In trading the market, nobody has a crystal ball. The stock pricing can go down and up immediately. What’s required is an exit plan that will permit you to survive the bad stocks, and make an excellent profit on the good stocks. The strategy that I’ve found to work well is a trailing stop loss. For people that don’t know what a stop loss is, I shall explain quickly. A stop loss is an order for your stock broker to sell your stock if the price dips to the level that you have cited.
There are 2 ways of doing this. The simplest technique is to select how much you are ready to lose as a proportion of your investment. A good rule isn’t to go less than ten percent. Work out the cost of the stock at this level and set that as your stop loss. As the cost of the stock increases, keep moving the level of the stop up to keep the p.c. opening the same. Some brokers provide a trailing stop loss service, where you tell them what % to set the loss at and they do it for you.

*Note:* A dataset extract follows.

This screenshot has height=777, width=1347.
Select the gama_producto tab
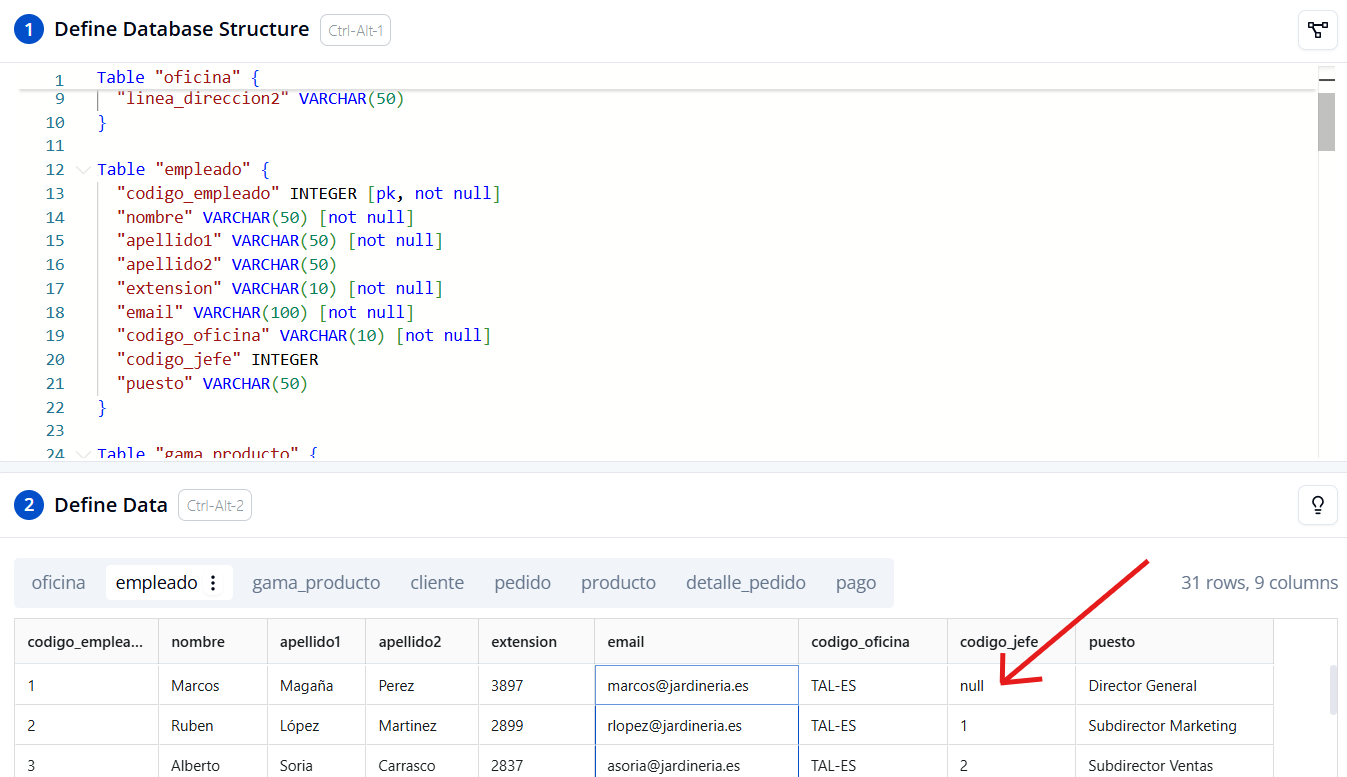point(316,583)
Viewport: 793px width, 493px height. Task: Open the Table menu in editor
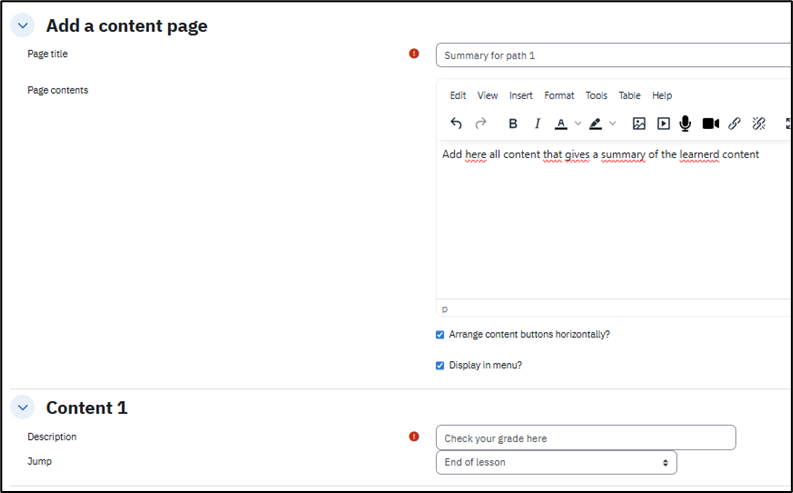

The second methodology is a little more complex, and comes from Nicolas Darvas in his book How I made $2,000,000 in the exchange. The markets have a tendency to flow in stages. A stock rising will reach a top, and then dip back down. It may do this many times at every stage. The idea is to follow the chart of the stock and see where the dips are the lowest, and set the stop loss just below them. A second part which Nicolas propounds is that when the stock breaks out of the sideways trend, to buy more of the stock, and when the stock starts going sideways again to move the stop loss up again to slightly below the lowest part of the dip.
Using the stop loss as an exit technique, only works if you stick to it, and not lower it, thinking the price will go up again in 1 or 2 days. In one or two cases you’ll be right, but what often happens is the price keeps moving against you, and you loose far more money. As a secondary to this, the money still tied up in the 1st stock that’s falling cannot be used on another trade.
Eventually , a note of warning about using the stop loss system to guard your capital. There are occasions when the markets goes through a fast fall in price, there are laws about how far a price can fall in one-day. If it falls this maximum distance, it can bypass your stop-loss, and you will lack the ability to sell. Though these eventualities aren’t common, it’s better that you know about them. So they aren’t a shock when they do happen to you.